The child’s head disappeared.

“Hand me the rifle,” said Frank in an impatient voice. “You don’t know how to handle it.” He grabbed the rifle out of the soldier’s hand and took aim. It snowed silently.

This was a ghetto visit as social occasion, accompanied by wives and friends and maybe children. I thought of Sasha Krawec, the young man who spent six months hidden in Elsie Tilney’s room in Vittel, one of Frank’s escaped rats. I asked Niklas about Malaparte’s account, the supposed visit to the Warsaw ghetto. Could Frank have taken a gun and aimed it at a Jew?

He confirmed that his mother did read Kaputt. “I have this memory of her on the sofa, very angry about Malaparte’s book. He wrote that my father had very long fingers; they were really long. Or was he writing about my mother’s fingers?”
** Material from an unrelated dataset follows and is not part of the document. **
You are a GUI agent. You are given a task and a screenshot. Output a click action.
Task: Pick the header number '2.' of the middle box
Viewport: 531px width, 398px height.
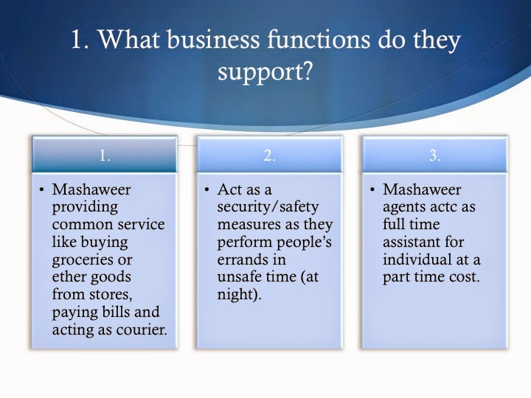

“Your father’s fingers,” I said. Malaparte described Brigitte’s fingers as fat. Niklas nodded, then smiled his toothy smile. “My mother was agitated, moving around, really upset. ‘It’s not true,’ she said. ‘He never killed any Jews, not personally.’ This comforted her, a point in his favor; he didn’t kill anyone ‘personally.’ ”

“Personally”?

So the visit to the ghetto did take place?

“We all visited the ghettos,” Niklas said quietly, with shame. He remembered a visit, maybe to the Kraków ghetto, the one built by Wächter. “My brother Norman visited the Warsaw ghetto, my sister Sigrid visited the Kraków ghetto. I visited the Kraków ghetto with my mother.” Later he shared with me a copy of a home movie prepared for his father, with the title “Kraków.” Interspersed into the family scenes and images of Frank at work were a few moments in the ghetto. In one short scene, the camera lingers on a girl in a red dress.

Looking straight into the camera, she smiles, a beautiful long, hopeful smile that has remained with me. So did the red dress, an image picked up by the director Steven Spielberg in the film Schindler’s List. Same ghetto, same dress, fiction, fact. Could Spielberg have seen this film, which Niklas told me was not in the public domain, or was it just another coincidence?

I asked Niklas whether his father and Malaparte might have visited the Warsaw ghetto together.

“It could be,” Niklas said. “I don’t believe that he personally killed any Jews, and my mother certainly didn’t believe that. That is what made her so agitated, the book.”

Yet within the family a difference emerged on this important matter. Niklas’s older brother Norman, now dead, disagreed with the mother’s recollection.

“Norman visited the ghetto with Schamper,” Niklas added, referring to his father’s chauffeur. “He told me he could imagine that our father took a gun from a soldier.”